27/01/2026
Lo que un "machote" no te cuenta: La anatomía de un contrato.
El cliente que recibí ayer no es nuevo en los negocios. Es un empresario con trayectoria, de los que han construido un patrimonio sólido a base de trabajo duro. Se sentó frente a mí, dió un sorbo a su café y deslizó un documento sobre el escritorio con una sonrisa muy confiada.
—"Abogada, vamos a firmar una alianza estratégica importante. Aquí traigo el contrato, lo tenemos casi listo. Solo necesito que le des una 'revisada rápida'. Lo descargamos de internet, es un formato estándar, así que seguro está bien".

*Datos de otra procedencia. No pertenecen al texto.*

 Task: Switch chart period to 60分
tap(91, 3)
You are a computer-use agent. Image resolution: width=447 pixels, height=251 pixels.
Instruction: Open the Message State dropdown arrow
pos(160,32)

Lo miré y pensé: "formato estándar" o "machote", es a menudo el preludio de dolores de cabeza muy costosos. Y entonces le dije:
"Imagina que este contrato no es un papel, sino una mesa de 4 patas y si alguna no esta firme, la mesa y lo que está sobre ella, se cae. Vamos a revisarlo en sus elementos esenciales, con escenarios reales:
La parte civil (La Validez): "Las p***s convencionales que estipula son contradictorias entre si y son excesivas, podrían anularse ante un Juez. Básicamente, tienes un contrato que asusta, pero que no protege".
El cumplimiento Fiscal: "Este formato habla de servicios genéricos. Hoy en día, sin la debida 'materialidad de las operaciones' y sin las cláusulas específicas, este contrato no respaldaría adecuadamente la factura, lo que podría afectar su deducibilidad."
La responsabilidad Laboral: "¿Que va a suceder en el caso de una contingencia laboral? ¿Cómo se van a cubrir los pasivos laborales?"
La propiedad Intelectual: "Tu empresa vale por la tecnología que están desarrollando. Este formato no dice claramente quién es el dueño del código fuente. Si se pelean mañana, él podría irse con tu activo más valioso legalmente".
Consejo de tu abogada:
Un contrato no es solo un acuerdo de voluntades (la parte Civil). Es un organismo complejo donde conviven obligaciones Fiscales, riesgos Laborales, derechos de Propiedad Intelectual y hasta temas de Protección de Datos.
Un "machote" es un traje de talla única: a nadie le queda realmente bien. Ignorar estas aristas no solo afecta el cumplimiento del contrato; puede anular su validez o meterte en problemas legales graves en áreas que ni siquiera consideraste.
No veas la asesoría legal como un gasto que frena tu negocio, sino como el blindaje que asegura que la inversión de tu vida no se derrumbe por un mal soporte.